25 Nov BEHAVIOR
What constitutes the “human experience”? A lot of things, truth be told. So vast is this area of discussion that it’s quite impossible to encapsulate every single nuance and variant neatly within the confines of a single exhibition or body of work. What is more feasible, however, is a sampling, and that, in essence, is what BEHAVIOR does.
Seven young artists, all recent 2015 Fine Art graduates of UiTM Seri Iskandar, Perak, showcase their take on chosen aspects of the human experience. Exhibiting as the Initial Art Group, this young collective consists of Ahmad Hidayatullah Mataha, Aien Syira (whose full name is Nur Izzah Insyirah Abdul Manan), Anis Che Mat, Azizi Saad (full name: Muhammad Hafiz Azizi Ahmad Saad), Mohd Izmeer Rosli, Muhammad Zulfaqar Harith, and Nabil Ahmad.
The exhibition began last Friday, November 20 and continues until December 17, 2015. An opening reception is scheduled for 3pm on Saturday, November 28, 2015, and officiating the exhibition will be Prof. Madya Salmah Abu Mansor, Principal Fellow at the Institute of Ethnic Studies (KITA), Universiti Kebangsaan Malaysia. Prof. Salmah is well-known in the Malaysian art scene, particularly for her passion in supporting young artists. We are therefore both honored and pleased to have her as our guest of honor for the afternoon.
Ahmad Hidayatullah Mataha’s works depict the anguish often displayed by individuals suffering from depression, an all too common form of mental illness. The exaggerated grotesque figures depicted in his artworks are perhaps a subtle message of how our society still views mental health with a certain level of disdain.
At one time or another, just about everyone grapples with our own identity, as part of the process of self-discovery.
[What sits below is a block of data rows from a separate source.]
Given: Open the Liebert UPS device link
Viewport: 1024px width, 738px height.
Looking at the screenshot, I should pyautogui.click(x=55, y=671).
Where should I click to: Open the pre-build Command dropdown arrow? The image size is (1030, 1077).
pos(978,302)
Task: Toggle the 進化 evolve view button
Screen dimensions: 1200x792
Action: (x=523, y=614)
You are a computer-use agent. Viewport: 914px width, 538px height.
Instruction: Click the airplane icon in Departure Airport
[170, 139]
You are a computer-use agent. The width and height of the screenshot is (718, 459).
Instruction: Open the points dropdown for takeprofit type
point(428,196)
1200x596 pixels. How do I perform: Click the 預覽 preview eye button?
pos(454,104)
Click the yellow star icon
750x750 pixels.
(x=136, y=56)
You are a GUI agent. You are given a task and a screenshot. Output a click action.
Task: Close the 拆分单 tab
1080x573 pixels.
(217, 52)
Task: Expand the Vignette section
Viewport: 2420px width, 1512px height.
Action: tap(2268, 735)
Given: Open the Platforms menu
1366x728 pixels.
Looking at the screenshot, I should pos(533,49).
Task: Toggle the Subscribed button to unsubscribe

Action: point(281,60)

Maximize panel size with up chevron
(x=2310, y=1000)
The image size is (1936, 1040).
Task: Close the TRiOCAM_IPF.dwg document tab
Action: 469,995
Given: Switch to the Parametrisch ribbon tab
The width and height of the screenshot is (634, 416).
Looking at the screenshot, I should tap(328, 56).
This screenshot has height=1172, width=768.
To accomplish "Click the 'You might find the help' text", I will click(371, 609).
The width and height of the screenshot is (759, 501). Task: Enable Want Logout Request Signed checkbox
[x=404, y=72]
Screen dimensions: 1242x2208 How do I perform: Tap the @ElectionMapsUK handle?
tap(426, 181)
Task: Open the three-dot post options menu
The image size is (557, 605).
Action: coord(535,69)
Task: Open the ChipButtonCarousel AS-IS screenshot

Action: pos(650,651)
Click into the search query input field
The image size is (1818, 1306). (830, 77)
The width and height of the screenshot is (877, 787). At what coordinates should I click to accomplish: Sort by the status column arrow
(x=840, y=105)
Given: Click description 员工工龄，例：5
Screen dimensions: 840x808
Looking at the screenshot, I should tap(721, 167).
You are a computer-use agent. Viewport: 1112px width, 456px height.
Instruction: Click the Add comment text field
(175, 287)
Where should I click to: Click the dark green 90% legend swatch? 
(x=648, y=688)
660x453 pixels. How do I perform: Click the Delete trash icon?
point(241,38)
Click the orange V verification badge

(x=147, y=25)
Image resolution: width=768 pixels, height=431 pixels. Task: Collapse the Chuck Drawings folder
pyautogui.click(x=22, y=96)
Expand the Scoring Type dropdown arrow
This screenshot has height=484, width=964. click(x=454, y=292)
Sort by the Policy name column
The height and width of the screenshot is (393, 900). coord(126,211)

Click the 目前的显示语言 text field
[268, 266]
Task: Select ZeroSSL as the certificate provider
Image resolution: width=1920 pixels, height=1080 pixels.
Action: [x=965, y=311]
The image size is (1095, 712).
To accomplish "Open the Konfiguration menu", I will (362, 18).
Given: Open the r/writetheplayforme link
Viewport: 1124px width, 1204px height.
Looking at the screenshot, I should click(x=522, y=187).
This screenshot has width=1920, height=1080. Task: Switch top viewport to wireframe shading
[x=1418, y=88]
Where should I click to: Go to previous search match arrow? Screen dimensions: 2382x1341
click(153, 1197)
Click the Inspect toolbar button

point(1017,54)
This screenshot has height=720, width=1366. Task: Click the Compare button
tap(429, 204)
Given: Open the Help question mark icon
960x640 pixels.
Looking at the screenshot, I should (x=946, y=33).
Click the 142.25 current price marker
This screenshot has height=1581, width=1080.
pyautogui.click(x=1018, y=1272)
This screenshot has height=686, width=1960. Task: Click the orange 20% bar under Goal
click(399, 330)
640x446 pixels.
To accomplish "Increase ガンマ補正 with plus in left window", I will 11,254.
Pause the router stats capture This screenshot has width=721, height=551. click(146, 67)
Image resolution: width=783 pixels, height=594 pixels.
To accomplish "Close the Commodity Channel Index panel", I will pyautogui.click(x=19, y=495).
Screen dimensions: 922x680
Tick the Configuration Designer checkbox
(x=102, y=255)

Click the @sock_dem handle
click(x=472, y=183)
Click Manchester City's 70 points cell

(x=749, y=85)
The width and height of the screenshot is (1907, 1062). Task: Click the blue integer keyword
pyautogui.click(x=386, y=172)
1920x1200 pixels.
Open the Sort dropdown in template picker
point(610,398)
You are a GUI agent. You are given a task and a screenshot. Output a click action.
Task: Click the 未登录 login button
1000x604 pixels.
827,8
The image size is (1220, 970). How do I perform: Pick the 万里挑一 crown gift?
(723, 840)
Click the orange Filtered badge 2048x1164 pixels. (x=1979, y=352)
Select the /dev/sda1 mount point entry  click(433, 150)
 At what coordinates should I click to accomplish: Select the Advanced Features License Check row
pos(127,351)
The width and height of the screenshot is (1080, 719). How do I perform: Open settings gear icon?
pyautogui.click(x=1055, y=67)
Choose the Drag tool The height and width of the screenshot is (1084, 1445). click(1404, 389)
The search for our identity often manifests itself in obvious ways, and in Aien Syira’s works, brings to life the mirror as a metaphor for reflective self-discovery and self-questioning.
Human trafficking is a much-talked about global issue in current times. Despite it being well into the 21st century, this form of human bondage and trade still continues in many parts of the world, our nation included, as much as we may want to pretend it doesn’t exist within our borders. Anis Che Mat addresses one specific area of human trafficking, that of women caught in the noxious snare of the flesh trade, in his series of works for this exhibition.
The familiar street scenes of Kuala Lumpur become backdrops in artist Azizi Saad’s pieces, both of which deal with the challenges faced by urban dwellers. Whether it is being self-absorbed with daily concerns, or the stress of living in a fast-paced environment, the city becomes a metaphor for contemporary life in the modern world.
It has been reported in many research papers, that the first five years of a child’s life are the most formative, and what a person is exposed to during these important cognitive developmental years has a lasting impact. The two works by Mohd Izmeer Rosli may be read as a direct response to this, using the mildly disturbing images of a boy and a girl to underline the reality that what children learn at a young age influences what they do, and become, in later years of their lives.
The yearning for a more communal mode of life forms the thrust of the two ballpoint pen and charcoal artworks by Muhammad Zulfaqar Harith, contrasting the urban lifestyle backdrop in Azizi Saad’s works. Arguably, the spirit of communal cooperation is missing, by and large, from urban Malaysia of contemporary times, although still strongly present in suburban and rural areas of the country. The two works can perhaps be read as a suggestion, by the artist, that bringing back community spirit will make life in urbania more wholesome.
At a glance, the two imaginary landscapes contributed by Nabil Ahmad have nothing to do with humans. What we see on the surface are benign views of time-chiseled geo structures, but these two works in fact are the artist’s critique of the modern day phenomenon of social media, and its impact on the human users. They can be read as depictions self-imposed isolation, electronically and software driven in the case of social media, where the nice exterior hides a reality that is darker and lonelier than meets the eye.
To encapsulate every possible aspect of human behavior is impossible, what more with the infinite possible permutations of emotional and mental stability levels every person possesses. But this brief survey of humanity reveals something quite telling about this group of young artists – their ability, and more important, willingness to think and analyze the world around them.
It is such artistic “behavior” that gives us hope these artists will one day mature into names to look out for in the nascent but steadily growing Malaysian art scene.